## SOURCE
'''

Our perpetual energy debate finds corporate interests defending their government subsidies. Nuclear electricity, “clean coal”, and corn-based ethanol are failed technologies that we’d never consider if cost-benefit decision-making applied. The subsidies, fueled by millions of dollars in campaign contributions, are the only reason that these technologies haven’t died.
Failed Methods for our Energy Future
Nuclear electricity — Taxpayers bear costs for nuclear-plant construction, insurance, waste disposal, and financial risk. American taxpayers provide annual subsidies amounting to more than 40% of the price of nuclear electricity. Proposed U.S. government subsidies promise $1 billion per new nuclear power station. Despite 50 years of operating experience, nuclear couldn’t compete with other generation technologies without these taxpayer funds. Worldwide, nuclear construction costs typically overrun their budgets by a factor of three. The average plant takes fourteen years to complete. Total federal subsidy: at least $8 billion annually.
“Clean Coal” — “Clean coal” is coal liquefaction and gasification. The liquid fuel would be used to power diesel vehicles. The last planned coal-to-liquid (CTL) demonstration project in the U.S. was killed by the Bush administration as too expensive. “Clean coal” requires the energy in half a ton of coal to liquefy a ton of coal and sequester its carbon. Coal gasification was a financial disaster when the government sponsored it 30 years ago. “Clean coal” plants cost at least $10 billion each and would likely suffer the same construction, finance, and insurance problems as nuclear. Current federal subsidy: $4 billion annually.

'''

## RECORDS SHOWN

'''

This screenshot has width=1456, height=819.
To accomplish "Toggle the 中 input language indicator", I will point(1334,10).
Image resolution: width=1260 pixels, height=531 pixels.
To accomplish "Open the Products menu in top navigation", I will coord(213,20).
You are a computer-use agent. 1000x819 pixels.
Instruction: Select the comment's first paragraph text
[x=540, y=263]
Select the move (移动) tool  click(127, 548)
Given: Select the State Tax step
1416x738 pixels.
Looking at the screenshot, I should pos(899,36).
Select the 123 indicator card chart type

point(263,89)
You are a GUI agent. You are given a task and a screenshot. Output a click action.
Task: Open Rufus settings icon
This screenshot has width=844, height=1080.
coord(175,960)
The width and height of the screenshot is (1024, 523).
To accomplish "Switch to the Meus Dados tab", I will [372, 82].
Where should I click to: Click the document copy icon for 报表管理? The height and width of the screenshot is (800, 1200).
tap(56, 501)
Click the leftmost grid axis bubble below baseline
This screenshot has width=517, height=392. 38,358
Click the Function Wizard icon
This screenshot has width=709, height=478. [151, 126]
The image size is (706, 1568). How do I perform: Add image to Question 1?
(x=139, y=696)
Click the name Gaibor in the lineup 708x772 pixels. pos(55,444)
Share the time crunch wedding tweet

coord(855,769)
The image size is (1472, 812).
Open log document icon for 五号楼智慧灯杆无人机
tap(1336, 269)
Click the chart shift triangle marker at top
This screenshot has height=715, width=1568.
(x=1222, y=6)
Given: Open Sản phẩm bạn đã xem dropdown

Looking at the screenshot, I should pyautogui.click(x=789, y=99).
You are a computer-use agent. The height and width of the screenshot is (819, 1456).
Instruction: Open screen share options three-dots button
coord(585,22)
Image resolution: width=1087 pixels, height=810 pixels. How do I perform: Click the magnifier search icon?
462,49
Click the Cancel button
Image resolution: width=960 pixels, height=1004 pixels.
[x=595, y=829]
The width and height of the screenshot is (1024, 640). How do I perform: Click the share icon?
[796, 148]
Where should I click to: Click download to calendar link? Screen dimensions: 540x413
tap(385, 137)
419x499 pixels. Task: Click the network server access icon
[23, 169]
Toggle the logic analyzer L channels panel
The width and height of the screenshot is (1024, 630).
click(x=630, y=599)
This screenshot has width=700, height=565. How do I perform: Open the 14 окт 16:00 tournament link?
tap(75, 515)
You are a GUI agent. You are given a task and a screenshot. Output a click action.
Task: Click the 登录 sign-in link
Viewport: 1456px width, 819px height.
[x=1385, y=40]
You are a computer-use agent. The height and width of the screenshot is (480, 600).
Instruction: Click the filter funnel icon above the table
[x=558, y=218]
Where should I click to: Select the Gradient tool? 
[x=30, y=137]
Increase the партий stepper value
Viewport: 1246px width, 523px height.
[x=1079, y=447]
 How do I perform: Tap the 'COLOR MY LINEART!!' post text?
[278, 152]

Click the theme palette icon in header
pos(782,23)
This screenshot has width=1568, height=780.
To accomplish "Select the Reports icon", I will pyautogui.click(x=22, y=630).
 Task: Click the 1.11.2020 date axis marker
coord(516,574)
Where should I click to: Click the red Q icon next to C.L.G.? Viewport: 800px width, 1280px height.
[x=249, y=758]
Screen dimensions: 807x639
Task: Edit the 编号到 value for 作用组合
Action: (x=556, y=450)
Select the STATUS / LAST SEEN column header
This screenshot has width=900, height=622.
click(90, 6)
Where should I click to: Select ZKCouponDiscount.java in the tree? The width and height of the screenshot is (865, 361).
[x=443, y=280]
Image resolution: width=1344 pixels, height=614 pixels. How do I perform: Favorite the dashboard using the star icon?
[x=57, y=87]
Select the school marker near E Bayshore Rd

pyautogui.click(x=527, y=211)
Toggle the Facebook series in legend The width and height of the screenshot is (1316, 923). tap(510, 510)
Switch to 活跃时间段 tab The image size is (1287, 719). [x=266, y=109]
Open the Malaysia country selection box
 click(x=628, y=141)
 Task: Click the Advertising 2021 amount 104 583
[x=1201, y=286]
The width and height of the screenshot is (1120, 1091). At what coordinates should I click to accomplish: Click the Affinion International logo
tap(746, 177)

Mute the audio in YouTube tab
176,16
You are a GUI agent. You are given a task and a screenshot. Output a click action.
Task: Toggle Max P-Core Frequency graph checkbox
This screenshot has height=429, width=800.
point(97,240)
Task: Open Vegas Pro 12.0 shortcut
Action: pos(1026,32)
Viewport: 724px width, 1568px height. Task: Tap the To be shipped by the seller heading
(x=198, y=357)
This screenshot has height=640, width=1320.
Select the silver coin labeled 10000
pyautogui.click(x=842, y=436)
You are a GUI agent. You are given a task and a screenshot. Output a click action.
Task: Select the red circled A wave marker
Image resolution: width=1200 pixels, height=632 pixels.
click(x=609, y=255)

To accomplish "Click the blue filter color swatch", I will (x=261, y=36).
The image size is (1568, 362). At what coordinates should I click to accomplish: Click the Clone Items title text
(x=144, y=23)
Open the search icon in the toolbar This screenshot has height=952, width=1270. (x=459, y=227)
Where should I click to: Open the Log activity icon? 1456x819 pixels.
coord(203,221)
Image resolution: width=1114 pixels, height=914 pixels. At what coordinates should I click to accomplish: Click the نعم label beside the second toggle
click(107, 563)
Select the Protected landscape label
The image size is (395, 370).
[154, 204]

'''

## DIRECTIVES
**1.** Using the passage on energy subsidies, answer the following:
(a) On average, how many years does a nuclear plant take to complete?
(b) What kind of vehicles would the liquid fuel from "clean coal" power?
(c) What is the current federal subsidy for "clean coal"?
**2.** Extend the passage on energy subsidies beyond its final sentence, keeping its formal argumentative style.

## IN RESPONSE
**1.**
(a) Fourteen years.
(b) Diesel vehicles.
(c) $4 billion annually.

**2.**
Carbon Sequestration — Carbon sequestration (as part of “clean coal”) is compressing the CO2 into a liquid and pumping it into the ground to reduce carbon emissions. Carbon sequestration won’t be ready for commercial implementation for 10 or 15 years, assuming billions in public dollars are spent for development.
Corn-based ethanol — Ethanol from corn is a mature technology, so why does it need large government subsidies? The corn-to-ethanol conversion requires almost as much fossil-energy input as the resulting ethanol energy output. The field-to-wheel process is so inefficient that less than 6 percent of the potential energy in the corn turns the wheels of the ethanol-powered vehicle. Current federal subsidies: $5 billion annually.
Alternatives for our Energy Future
The Alternative: Energy Conservation —At least half of the energy used in our buildings is wasted. Saving this energy with low-cost energy-conservation measures is the best way to improve our energy supply. Energy conservation also employs 2-3 times as many people, per million dollars invested, as coal or nuclear. Learn more about energy conservation and energy efficiency by reading our energy articles.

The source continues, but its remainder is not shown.